Jurisdiction for an Immigration Judge to review an adverse credible fear finding by an asylum officer pursuant to section 235(b)(1)(B) of the Act shall commence with the filing by the Service of Form I-863, Notice of Referral to Immigration Judge. The Service shall also file with the notice of referral a copy of the written record of determination as defined in section 235(b)(1)(B)(iii)(II) of the Act, including a copy of the alien's written request for review, if any.
(b) Record of proceeding.
The Immigration Court shall create a Record of Proceeding for a review of an adverse credible fear determination. This record shall not be merged with any later proceeding pursuant to section 240 of the Act involving the same alien.
(c) Procedures and evidence.
The Immigration Judge may receive into evidence any oral or written statement which is material and relevant to any issue in the review. The testimony of the alien shall be under oath or affirmation administered by the Immigration Judge. If an interpreter is necessary, one will be provided by the Immigration Court. The Immigration Judge shall determine whether the review shall be in person, or through telephonic or video connection (where available). The alien may consult with a person or persons of the alien's choosing prior to the review.
(d) Standard of review.
The immigration judge shall make a de novo determination as to whether there is a significant possibility, taking into account the credibility of the statements made by the alien in support of the alien's claim and such other facts as are known to the immigration judge, that the alien could establish eligibility for asylum under section 208 of the Act or withholding under section 241(b)(3) of the Act or withholding under the Convention Against Torture.
(e) Timing.
The Immigration Judge shall conclude the review to the maximum extent practicable within 24 hours, but in no case later than 7 days after the date the supervisory asylum officer has approved the asylum officer's negative credible fear determination issued on Form I-869, Record of Negative Credible Fear Finding and Request for Review.
(f) Decision.
If an immigration judge determines that an alien has a credible fear of persecution or torture, the immigration judge shall vacate the order entered pursuant to section 235(b)(1)(B)(iii)(I) of the Act. Subsequent to the order being vacated, the Service shall issue and file Form I-862, Notice to Appear, with the Immigration Court to commence removal proceedings. The alien shall have the opportunity to apply for asylum and withholding of removal in the course of removal proceedings pursuant to section 240 of the Act. If an immigration judge determines that an alien does not have a credible fear of persecution or torture, the immigration judge shall affirm the asylum officer's determination and remand the case to the Service for execution of the removal order entered pursuant to section 235(b)(1)(B)(iii)(I) of the Act. No appeal shall lie from a review of an adverse credible fear determination made by an immigration judge.
(g) Custody.
An Immigration Judge shall have no authority to review an alien's custody status in the course of a review of an adverse credible fear determination made by the Service.

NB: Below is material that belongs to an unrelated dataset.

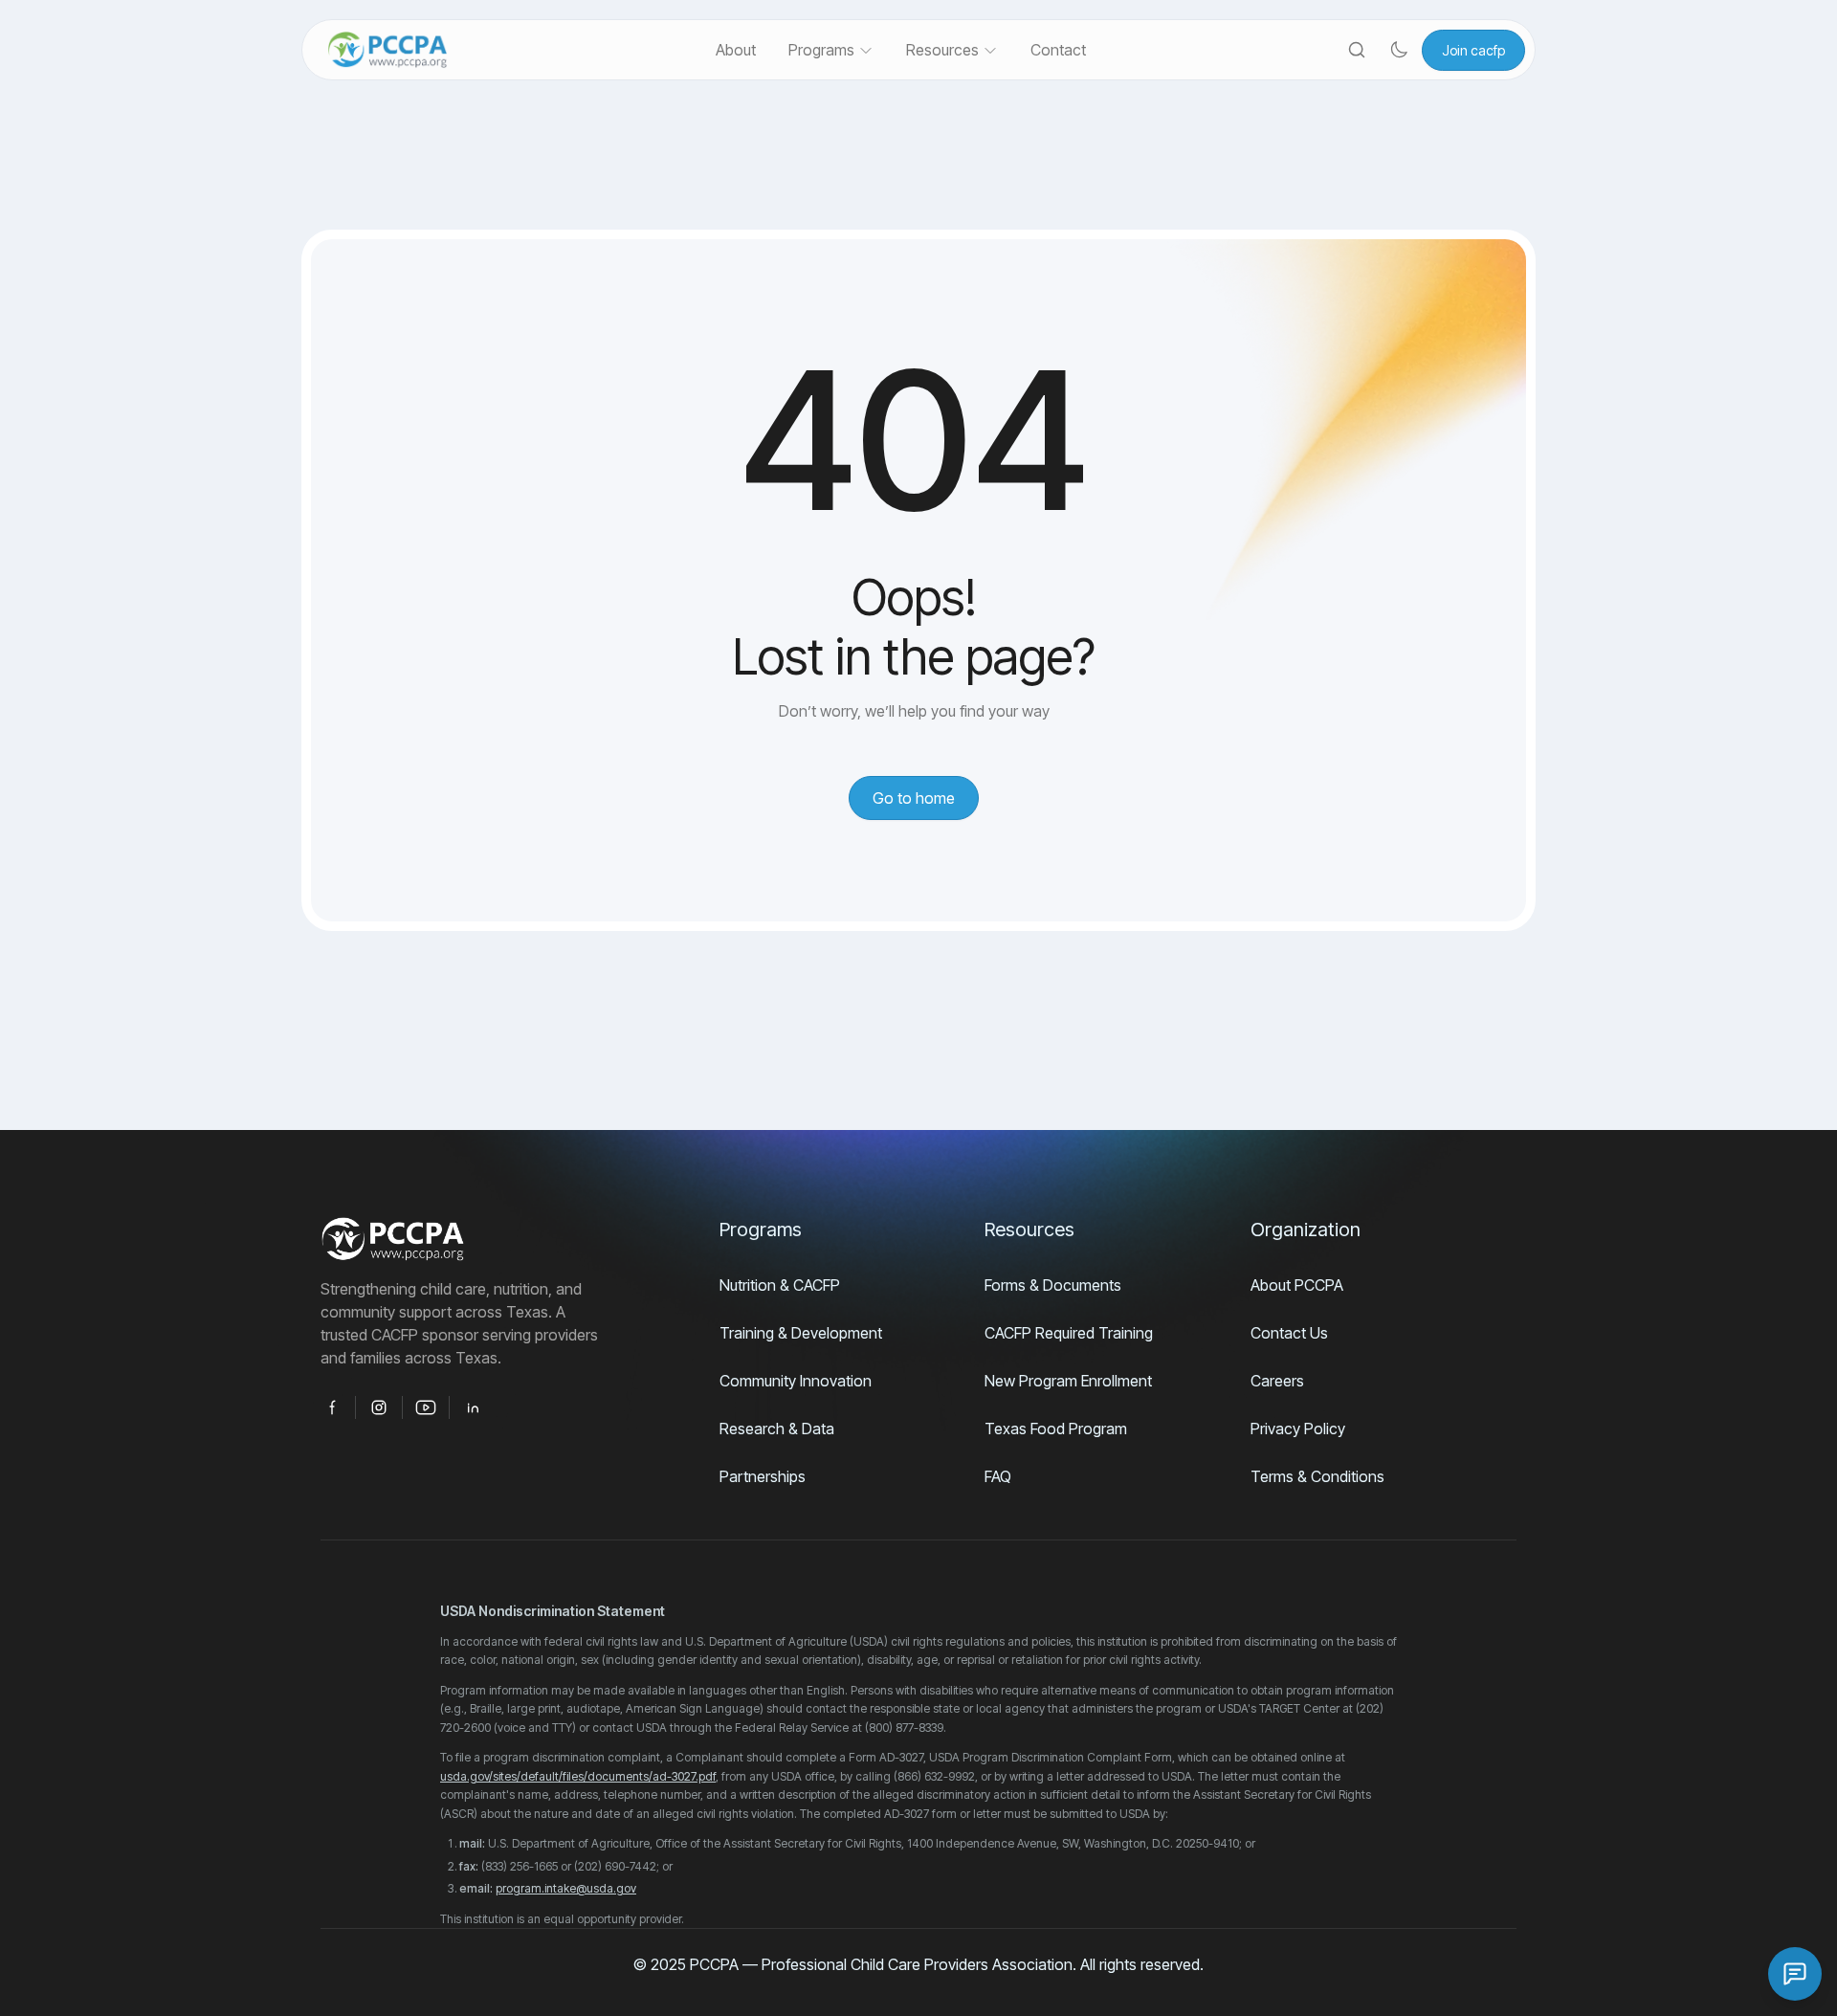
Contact (1058, 49)
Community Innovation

(h) Safe third country agreement—
(1) Arriving alien.
An immigration judge has no jurisdiction to review a determination by an asylum officer that an arriving alien is not eligible to apply for asylum pursuant to a bilateral or multilateral agreement (the Agreement) under section 208(a)(2)(A) of the Act and should be returned to a safe third country to pursue his or her claims for asylum or other protection under the laws of that country. See 8 CFR 208.30(e)(6). However, in any case where an asylum officer has found that an arriving alien qualifies for an exception to the Agreement, an immigration judge does have jurisdiction to review a negative credible fear finding made thereafter by the asylum officer as provided in this section.
(2) Aliens in transit.
An immigration judge has no jurisdiction to review any determination by DHS that an alien being removed from Canada in transit through the United States should be returned to Canada to pursue asylum claims under Canadian law, under the terms of a safe third country agreement with Canada.